Human rights are usually talked about in the U.S. as pertaining to other countries. Often the concept is reduced to platitudes. Now U.S. citizens, especially those excluded from justice, are learning that they have human rights. They are organizing to avail themselves of these international human rights principles, organizations and laws in partnership with their advocates.

While the Universal Declaration is a statement of principles and common standards by which countries of the world are measured, the real work of the Declaration is carried on by U.N. committees and commissions charged with the oversight of the Human Rights Conventions and Covenants that came into force well after the 1948 Declaration. These bodies were created by the ongoing labors of civil society groups and diplomats throughout the world. Organizations like Amnesty International seek to strengthen the Declaration in their work of defending individuals and groups around the world from torture, genocide, extrajudicial executions, disappearances, arbitrary detentions and deprivations of basic needs and rights. Slow and steady progress and institutionalization of these human rights principles has been occurring over the decades through the establishment of the International Covenants and Courts.

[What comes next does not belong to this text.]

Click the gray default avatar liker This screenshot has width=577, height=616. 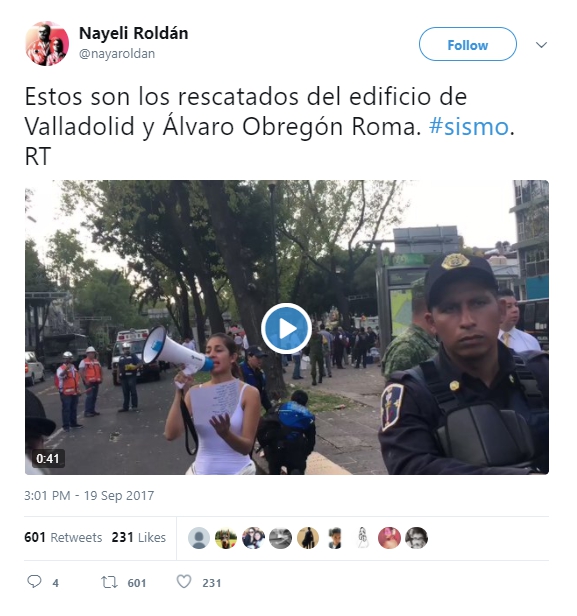point(199,538)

The U.S. has signed and ratified the International Covenant on Civil and Political Rights; The International Convention against Torture and Other Cruel, Inhuman and Degrading Treatment or Punishment by States; and the International Convention on the Elimination of All Forms of Racial Discrimination. All three oversight bodies of these agreements have strongly criticized or condemned the U.S. this year for violating the human rights of its people, mostly the poor and minorities.

The U.N. Human Rights Committee in March and the U.N. Committee on the Elimination of Racial Discrimination condemned the U.S. for criminalization of the homeless. This means that Eugene and other cities are systematically violating the most basic rights of the homeless by not allowing them legal safe space to perform basic survival activities, such as sleeping, sitting, going to the bathroom, etc. while no public or private space is available for them to simply exist without the threat of arrest, imprisonment and/or fines. This population on the streets and camping outside consists of veterans, people with disabilities, elderly, youth, especially LGBT young people, and, generally, the poor. City staff and officials have been reluctantly allowing private organizations to organize, finance and administer three camps for less than 100 people, a small percentage of the estimated 2,000 people who can be found homeless on most any night in our area. The mayor often takes credit for the work of these community groups, using their work to deflect criticism of the city’s violation of the civil rights of the homeless population as a whole.

Sociologist Ken Neubeck, a member of the Eugene Human Rights Commission, in a post to Mayor Kitty Piercy’s Facebook page, wrote: Housing people who are homeless — men, women, and children — is critical to their well-being. But so is decriminalizing homelessness. Until we can adequately shelter or house those who are homeless, we should not be using law enforcement and the criminal code to penalize them for the necessary human behavior they engage in in public places, such as sleeping. It doesn’t make any sense to cite and fine, or arrest and jail people for sleeping in public space when they have no other space to sleep in.

Neubeck is supported in making this statement by the findings of the U.N. Human Rights Committees and U.S. national human rights groups. Also, the U.N. committee overseeing political and civil rights strongly reminds the federal government that it has treaty responsibilities to respect and comply with and urged the federal government to consider taking punitive financial measures against local governments, such as Eugene, that are not in compliance.

The National Law Center on Poverty and Homeless in Washington, D.C., was one of the U.S. civil society groups to document the widespread practice of criminalizing the homeless in the U.S. and submit their report to the U.N. Human Rights Committees. The goal is “to hold our government accountable to the standards it proclaims to the rest of the world and strategically advance human rights causes.” Local advocates are learning about these human rights laws and plugging into coordinated national efforts to strengthen the work on the streets within a framework of human rights uniting the community of Eugene, if not the city of Eugene, with thousands around the country who are learning to raise their voices together in defense of those marginalized from the rule of law and suffering the burden of economic and social disparity in the United States. The sad reality is that justice has become an empty word for poor people and people of color.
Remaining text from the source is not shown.